TASK INSTRUCTIONS ▸
1. Retype the part of the health equity text that opens with the words containing "Planned Parenthood Advocates" and closes with "and voting rights.".
2. List the policy areas the health equity text names as examples of policies that address systemic and economic barriers to care.

TEXT PROVIDED ▸
== Segment start ==

Health Equity

Everyone deserves to live their fullest lives in safe, thriving communities.

We believe all people should have access to quality, affordable health care. Barriers to access are not the same for everyone. Women of color, immigrants and LGBTQ+ people — especially those whose identities intersect — are disproportionately impacted by structural barriers, discriminatory policies and culturally unresponsive care that limit access. For many, birth control and abortion are out of reach because of their income, where they live or because their boss objects to it.

This often leads to worse health outcomes overall. Due to lack of access to quality health care and structural racism, people of color continue to face health disparities. Maternal mortality is three times higher for Black women than white women. The death rate due to breast cancer is 40% higher. LGBTQ+ people face lower rates of health insurance coverage and higher rates of HIV/AIDS and cancer.

Oregonians must have the power, resources, social support, healthy communities and safe environments they need to thrive and to parent or choose not to parent. We seek to understand and address how gender identity, race, nationality, socioeconomic class and other aspects of our identities are used to shape the inequities, oppressions and privileges that people experience.

Simply put, there is no choice without access, there is no access without equity, and there is no equity without dismantling systems of oppression.

PROTECTING OREGONIANS

Planned Parenthood Advocates of Oregon stands with our reproductive justice partners who have long proclaimed that the fight for justice and equity doesn’t end with sexual and reproductive rights. That’s why we advocate for policies that address systemic and economic barriers to care, such as economic security, criminal justice reform, immigration reform, housing security and voting rights.

== Segment end ==

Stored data
== Segment start ==

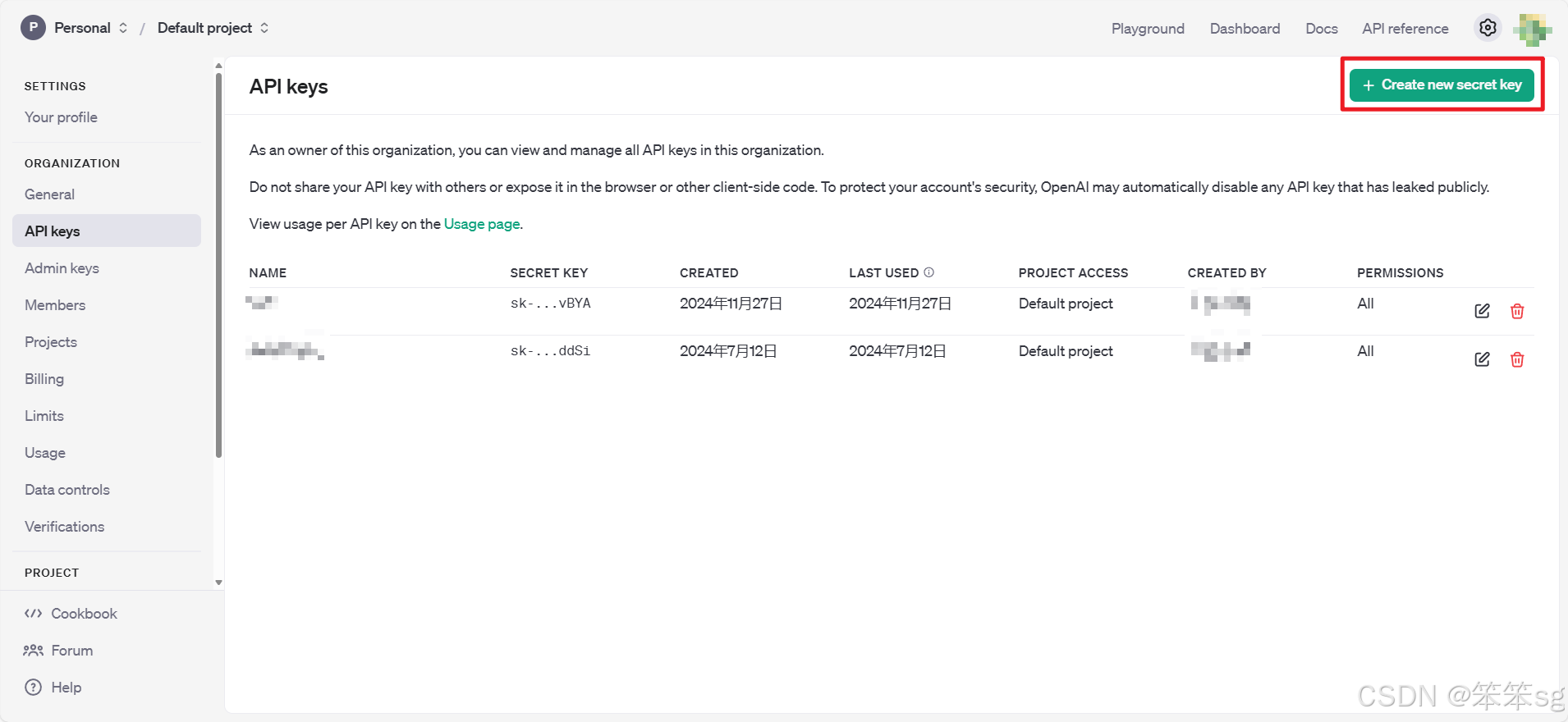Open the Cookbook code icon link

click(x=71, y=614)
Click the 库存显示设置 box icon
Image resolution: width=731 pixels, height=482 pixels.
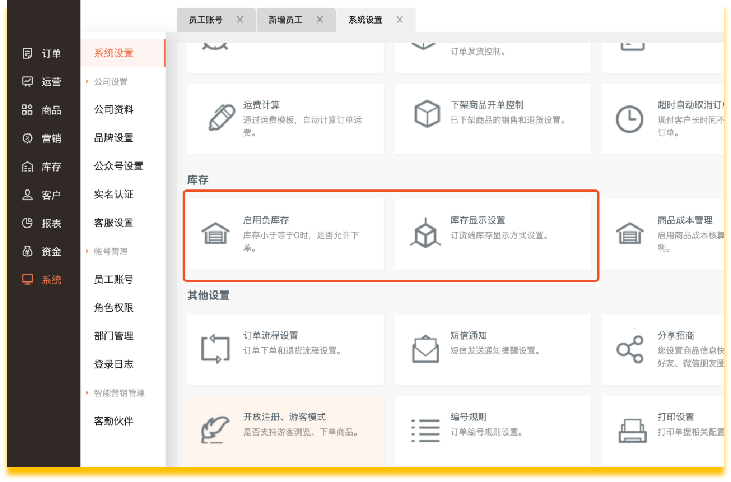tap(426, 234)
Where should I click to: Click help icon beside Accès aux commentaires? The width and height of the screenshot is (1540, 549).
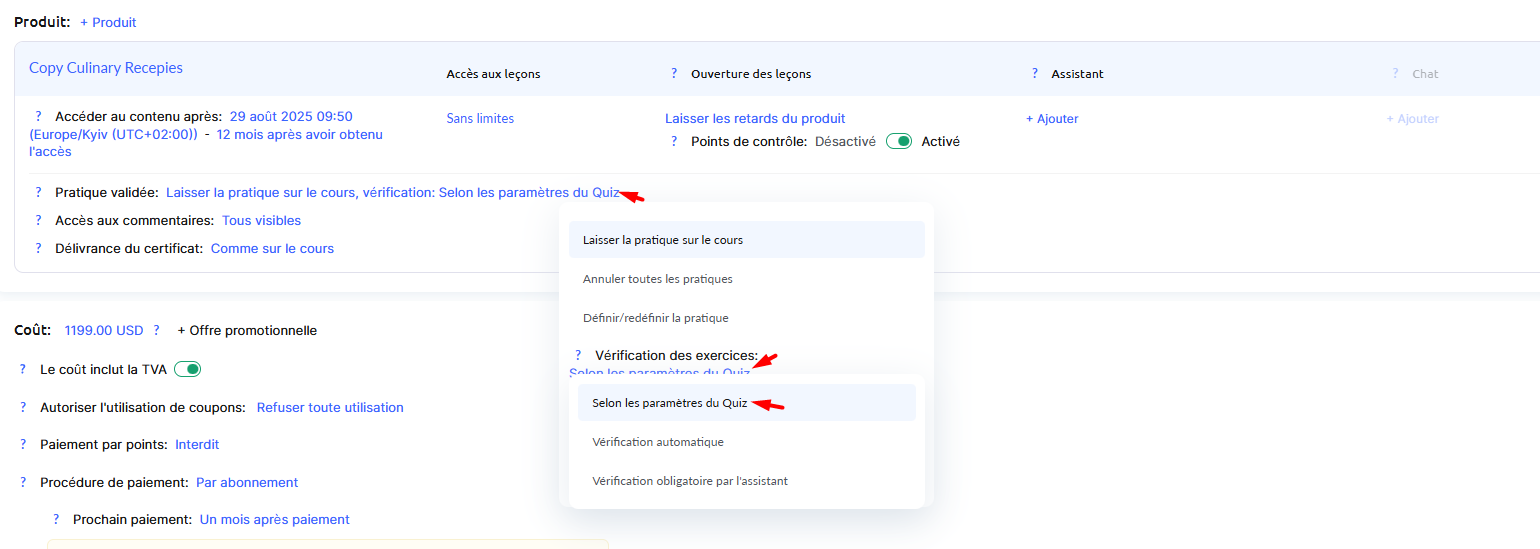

== Segment end ==

RESULTS BY TASK ▸
1.
Planned Parenthood Advocates of Oregon stands with our reproductive justice partners who have long proclaimed that the fight for justice and equity doesn’t end with sexual and reproductive rights. That’s why we advocate for policies that address systemic and economic barriers to care, such as economic security, criminal justice reform, immigration reform, housing security and voting rights.

2. Economic security, criminal justice reform, immigration reform, housing security, voting rights